Media pundits & political leaders should have roundly condemned yesterday's assault by a white woman wearing a gorilla mask on black California gubernatorial front-runner @larryelder. Instead they downplayed it. The double standard is appalling.
Imagine for a moment that a white woman wearing a gorilla mask threw an egg at the first black American with a serious chance of becoming governor of California as he visited homeless encampments with black and Latino community leaders.
Imagine that, seconds later, both the gorilla-masked woman and a white man punched the candidate’s security guard. And imagine that somebody fired a pellet gun into the crowd.

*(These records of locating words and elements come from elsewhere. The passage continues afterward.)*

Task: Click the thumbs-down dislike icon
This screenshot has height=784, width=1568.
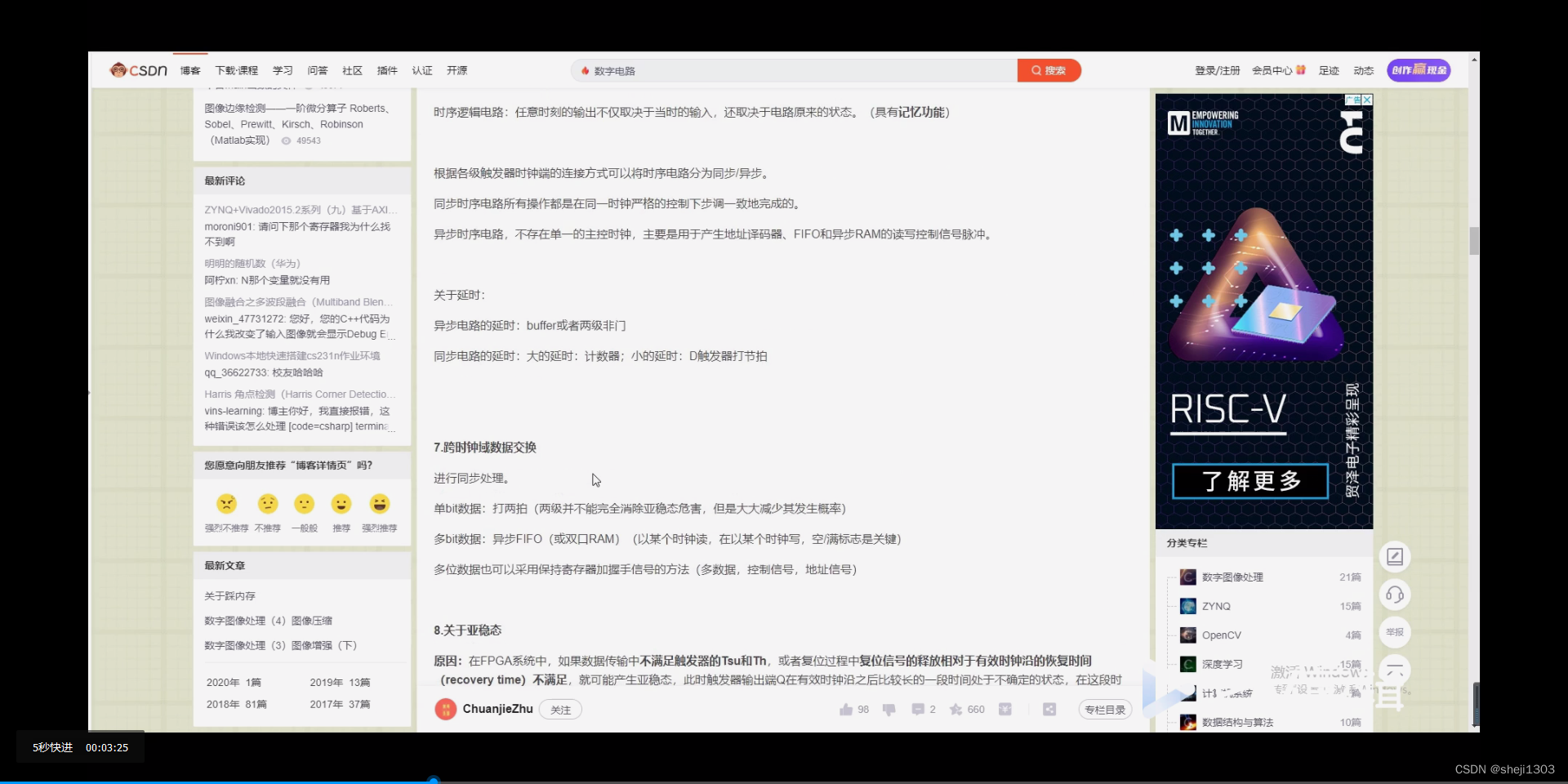Action: coord(889,709)
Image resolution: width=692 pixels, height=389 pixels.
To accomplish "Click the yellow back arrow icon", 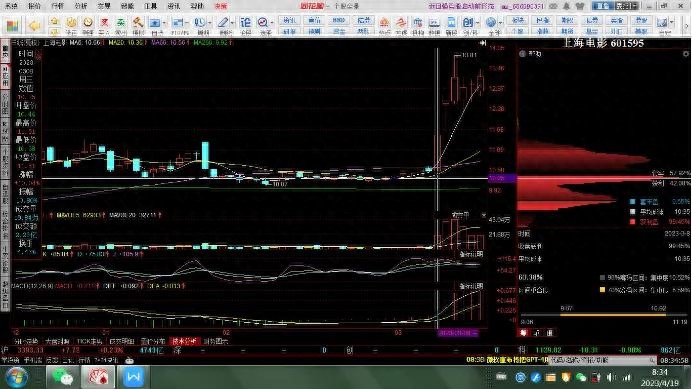I will [x=34, y=26].
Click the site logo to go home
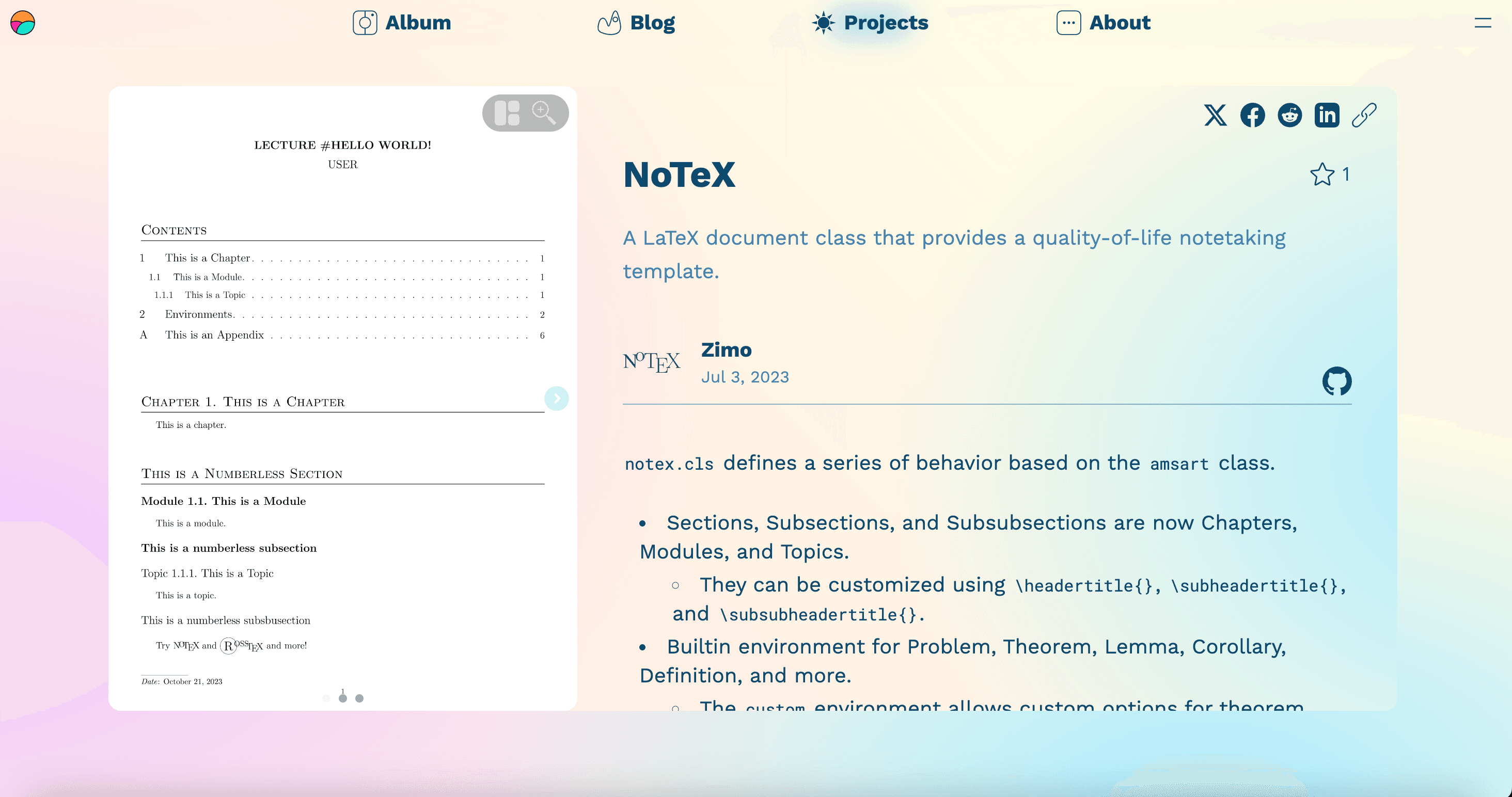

It is reasonable to expect that such an event would be instantly and roundly condemned as a racist hate crime by civil rights leaders, talking heads, and political leaders. Some might demand an FBI investigation into whether the woman acted alone...
... and why the L.A. police had failed to protect the candidate. And it is reasonable to expect that, within hours, there would have been protests in Los Angeles and across the country.
And yet, after this exact event occurred in Los Angeles yesterday before noon it aroused neither extensive news media coverage, widespread condemnation, nor protests.
The LA Times, to its credit, mentioned in its article that “ape characterizations have been used as a racist trope for centuries.” But it kept the racial aspect out of the headline, which read, “Larry Elder cuts short Venice homeless encampment tour after hostile reception.”
Then, a few hours later the LA Times published yet another article depicting Elder as a sell-out.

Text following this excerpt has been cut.